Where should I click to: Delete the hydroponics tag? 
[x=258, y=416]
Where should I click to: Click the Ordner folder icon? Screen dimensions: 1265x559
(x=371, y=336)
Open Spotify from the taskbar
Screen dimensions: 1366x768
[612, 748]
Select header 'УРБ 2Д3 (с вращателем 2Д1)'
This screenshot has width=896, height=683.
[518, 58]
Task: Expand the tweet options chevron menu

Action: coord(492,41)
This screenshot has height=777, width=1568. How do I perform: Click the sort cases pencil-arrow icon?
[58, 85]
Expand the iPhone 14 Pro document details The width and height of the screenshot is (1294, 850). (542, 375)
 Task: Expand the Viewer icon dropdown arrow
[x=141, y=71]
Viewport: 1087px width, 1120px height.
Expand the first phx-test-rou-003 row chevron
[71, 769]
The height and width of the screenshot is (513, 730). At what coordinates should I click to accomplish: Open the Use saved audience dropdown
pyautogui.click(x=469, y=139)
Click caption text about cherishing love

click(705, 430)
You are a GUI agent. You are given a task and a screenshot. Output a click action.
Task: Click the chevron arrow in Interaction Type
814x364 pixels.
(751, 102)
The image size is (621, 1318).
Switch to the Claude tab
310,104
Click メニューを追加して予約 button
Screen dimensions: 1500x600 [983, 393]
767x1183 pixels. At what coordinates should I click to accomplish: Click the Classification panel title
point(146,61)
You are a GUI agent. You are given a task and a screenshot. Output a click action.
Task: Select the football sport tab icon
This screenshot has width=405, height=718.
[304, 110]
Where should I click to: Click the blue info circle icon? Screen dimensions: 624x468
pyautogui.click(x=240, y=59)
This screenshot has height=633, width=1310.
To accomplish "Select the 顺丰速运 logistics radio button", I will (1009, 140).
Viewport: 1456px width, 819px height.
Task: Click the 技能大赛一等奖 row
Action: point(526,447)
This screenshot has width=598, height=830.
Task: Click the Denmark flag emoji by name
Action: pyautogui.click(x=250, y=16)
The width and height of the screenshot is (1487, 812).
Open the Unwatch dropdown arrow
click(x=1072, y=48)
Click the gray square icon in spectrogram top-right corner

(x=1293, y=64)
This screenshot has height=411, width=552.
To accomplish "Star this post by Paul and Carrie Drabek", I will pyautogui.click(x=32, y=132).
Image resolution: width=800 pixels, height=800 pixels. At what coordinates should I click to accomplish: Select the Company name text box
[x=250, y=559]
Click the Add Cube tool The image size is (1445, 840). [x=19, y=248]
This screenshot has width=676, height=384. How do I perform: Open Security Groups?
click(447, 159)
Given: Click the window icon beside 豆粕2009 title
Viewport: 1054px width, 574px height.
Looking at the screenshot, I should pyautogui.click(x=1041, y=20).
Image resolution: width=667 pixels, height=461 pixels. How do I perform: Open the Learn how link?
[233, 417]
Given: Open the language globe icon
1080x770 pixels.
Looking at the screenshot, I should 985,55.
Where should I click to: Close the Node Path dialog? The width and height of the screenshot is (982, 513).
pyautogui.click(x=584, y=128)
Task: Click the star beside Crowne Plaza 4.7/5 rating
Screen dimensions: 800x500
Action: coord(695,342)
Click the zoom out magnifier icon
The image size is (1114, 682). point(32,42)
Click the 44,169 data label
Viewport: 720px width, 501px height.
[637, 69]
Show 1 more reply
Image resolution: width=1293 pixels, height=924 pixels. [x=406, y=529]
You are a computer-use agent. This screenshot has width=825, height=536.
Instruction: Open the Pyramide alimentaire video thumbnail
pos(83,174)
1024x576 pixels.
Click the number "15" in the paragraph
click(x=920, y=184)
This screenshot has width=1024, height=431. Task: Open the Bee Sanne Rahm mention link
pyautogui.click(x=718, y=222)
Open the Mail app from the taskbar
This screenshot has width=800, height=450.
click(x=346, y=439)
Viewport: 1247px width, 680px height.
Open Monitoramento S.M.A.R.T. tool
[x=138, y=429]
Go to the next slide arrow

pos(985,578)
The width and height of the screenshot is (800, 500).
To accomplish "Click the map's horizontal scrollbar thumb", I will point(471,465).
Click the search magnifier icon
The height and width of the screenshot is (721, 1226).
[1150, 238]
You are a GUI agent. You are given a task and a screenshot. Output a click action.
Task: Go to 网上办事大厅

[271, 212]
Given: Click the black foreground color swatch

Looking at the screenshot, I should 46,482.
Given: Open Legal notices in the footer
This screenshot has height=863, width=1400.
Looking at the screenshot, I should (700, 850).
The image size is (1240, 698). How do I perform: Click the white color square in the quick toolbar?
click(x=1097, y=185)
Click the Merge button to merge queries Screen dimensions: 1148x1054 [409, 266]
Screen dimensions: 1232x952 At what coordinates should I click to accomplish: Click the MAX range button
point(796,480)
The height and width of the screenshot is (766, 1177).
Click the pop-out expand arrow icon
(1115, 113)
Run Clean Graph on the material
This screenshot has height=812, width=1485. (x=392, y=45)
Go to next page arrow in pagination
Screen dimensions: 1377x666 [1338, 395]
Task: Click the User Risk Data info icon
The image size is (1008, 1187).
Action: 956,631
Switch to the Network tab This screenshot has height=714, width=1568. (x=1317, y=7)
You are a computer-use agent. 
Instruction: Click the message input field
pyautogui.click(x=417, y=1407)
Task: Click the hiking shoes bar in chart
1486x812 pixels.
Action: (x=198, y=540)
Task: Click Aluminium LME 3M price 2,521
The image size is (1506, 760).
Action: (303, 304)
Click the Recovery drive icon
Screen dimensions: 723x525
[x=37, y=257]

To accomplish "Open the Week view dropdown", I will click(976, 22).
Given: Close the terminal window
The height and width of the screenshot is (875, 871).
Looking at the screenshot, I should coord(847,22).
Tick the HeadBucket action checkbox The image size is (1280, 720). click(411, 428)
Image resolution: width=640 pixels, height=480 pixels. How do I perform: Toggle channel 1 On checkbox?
--
**TASK TO CARRY OUT:**
Quote the listing above word for word, from the first line to the last.

**REPLY TO THE TASK:**
Where should I click to: Delete the hydroponics tag? 
[x=258, y=416]
Where should I click to: Click the Ordner folder icon? Screen dimensions: 1265x559
(x=371, y=336)
Open Spotify from the taskbar
Screen dimensions: 1366x768
[612, 748]
Select header 'УРБ 2Д3 (с вращателем 2Д1)'
This screenshot has width=896, height=683.
[518, 58]
Task: Expand the tweet options chevron menu

Action: coord(492,41)
This screenshot has height=777, width=1568. How do I perform: Click the sort cases pencil-arrow icon?
[58, 85]
Expand the iPhone 14 Pro document details The width and height of the screenshot is (1294, 850). (542, 375)
 Task: Expand the Viewer icon dropdown arrow
[x=141, y=71]
Viewport: 1087px width, 1120px height.
Expand the first phx-test-rou-003 row chevron
[71, 769]
The height and width of the screenshot is (513, 730). At what coordinates should I click to accomplish: Open the Use saved audience dropdown
pyautogui.click(x=469, y=139)
Click caption text about cherishing love

click(705, 430)
You are a GUI agent. You are given a task and a screenshot. Output a click action.
Task: Click the chevron arrow in Interaction Type
814x364 pixels.
(751, 102)
The image size is (621, 1318).
Switch to the Claude tab
310,104
Click メニューを追加して予約 button
Screen dimensions: 1500x600 [983, 393]
767x1183 pixels. At what coordinates should I click to accomplish: Click the Classification panel title
point(146,61)
You are a GUI agent. You are given a task and a screenshot. Output a click action.
Task: Select the football sport tab icon
This screenshot has width=405, height=718.
[304, 110]
Where should I click to: Click the blue info circle icon? Screen dimensions: 624x468
pyautogui.click(x=240, y=59)
This screenshot has height=633, width=1310.
To accomplish "Select the 顺丰速运 logistics radio button", I will (1009, 140).
Viewport: 1456px width, 819px height.
Task: Click the 技能大赛一等奖 row
Action: point(526,447)
This screenshot has width=598, height=830.
Task: Click the Denmark flag emoji by name
Action: pyautogui.click(x=250, y=16)
The width and height of the screenshot is (1487, 812).
Open the Unwatch dropdown arrow
click(x=1072, y=48)
Click the gray square icon in spectrogram top-right corner

(x=1293, y=64)
This screenshot has height=411, width=552.
To accomplish "Star this post by Paul and Carrie Drabek", I will pyautogui.click(x=32, y=132).
Image resolution: width=800 pixels, height=800 pixels. At what coordinates should I click to accomplish: Select the Company name text box
[x=250, y=559]
Click the Add Cube tool The image size is (1445, 840). [x=19, y=248]
This screenshot has width=676, height=384. How do I perform: Open Security Groups?
click(447, 159)
Given: Click the window icon beside 豆粕2009 title
Viewport: 1054px width, 574px height.
Looking at the screenshot, I should pyautogui.click(x=1041, y=20).
Image resolution: width=667 pixels, height=461 pixels. How do I perform: Open the Learn how link?
[233, 417]
Given: Open the language globe icon
1080x770 pixels.
Looking at the screenshot, I should 985,55.
Where should I click to: Close the Node Path dialog? The width and height of the screenshot is (982, 513).
pyautogui.click(x=584, y=128)
Task: Click the star beside Crowne Plaza 4.7/5 rating
Screen dimensions: 800x500
Action: coord(695,342)
Click the zoom out magnifier icon
The image size is (1114, 682). point(32,42)
Click the 44,169 data label
Viewport: 720px width, 501px height.
[637, 69]
Show 1 more reply
Image resolution: width=1293 pixels, height=924 pixels. [x=406, y=529]
You are a computer-use agent. This screenshot has width=825, height=536.
Instruction: Open the Pyramide alimentaire video thumbnail
pos(83,174)
1024x576 pixels.
Click the number "15" in the paragraph
click(x=920, y=184)
This screenshot has width=1024, height=431. Task: Open the Bee Sanne Rahm mention link
pyautogui.click(x=718, y=222)
Open the Mail app from the taskbar
This screenshot has width=800, height=450.
click(x=346, y=439)
Viewport: 1247px width, 680px height.
Open Monitoramento S.M.A.R.T. tool
[x=138, y=429]
Go to the next slide arrow

pos(985,578)
The width and height of the screenshot is (800, 500).
To accomplish "Click the map's horizontal scrollbar thumb", I will point(471,465).
Click the search magnifier icon
The height and width of the screenshot is (721, 1226).
[1150, 238]
You are a GUI agent. You are given a task and a screenshot. Output a click action.
Task: Go to 网上办事大厅

[271, 212]
Given: Click the black foreground color swatch

Looking at the screenshot, I should 46,482.
Given: Open Legal notices in the footer
This screenshot has height=863, width=1400.
Looking at the screenshot, I should (700, 850).
The image size is (1240, 698). How do I perform: Click the white color square in the quick toolbar?
click(x=1097, y=185)
Click the Merge button to merge queries Screen dimensions: 1148x1054 [409, 266]
Screen dimensions: 1232x952 At what coordinates should I click to accomplish: Click the MAX range button
point(796,480)
The height and width of the screenshot is (766, 1177).
Click the pop-out expand arrow icon
(1115, 113)
Run Clean Graph on the material
This screenshot has height=812, width=1485. (x=392, y=45)
Go to next page arrow in pagination
Screen dimensions: 1377x666 [1338, 395]
Task: Click the User Risk Data info icon
The image size is (1008, 1187).
Action: 956,631
Switch to the Network tab This screenshot has height=714, width=1568. (x=1317, y=7)
You are a computer-use agent. 
Instruction: Click the message input field
pyautogui.click(x=417, y=1407)
Task: Click the hiking shoes bar in chart
1486x812 pixels.
Action: (x=198, y=540)
Task: Click Aluminium LME 3M price 2,521
The image size is (1506, 760).
Action: (303, 304)
Click the Recovery drive icon
Screen dimensions: 723x525
[x=37, y=257]

To accomplish "Open the Week view dropdown", I will click(976, 22).
Given: Close the terminal window
The height and width of the screenshot is (875, 871).
Looking at the screenshot, I should coord(847,22).
Tick the HeadBucket action checkbox The image size is (1280, 720). click(411, 428)
Image resolution: width=640 pixels, height=480 pixels. How do I perform: Toggle channel 1 On checkbox?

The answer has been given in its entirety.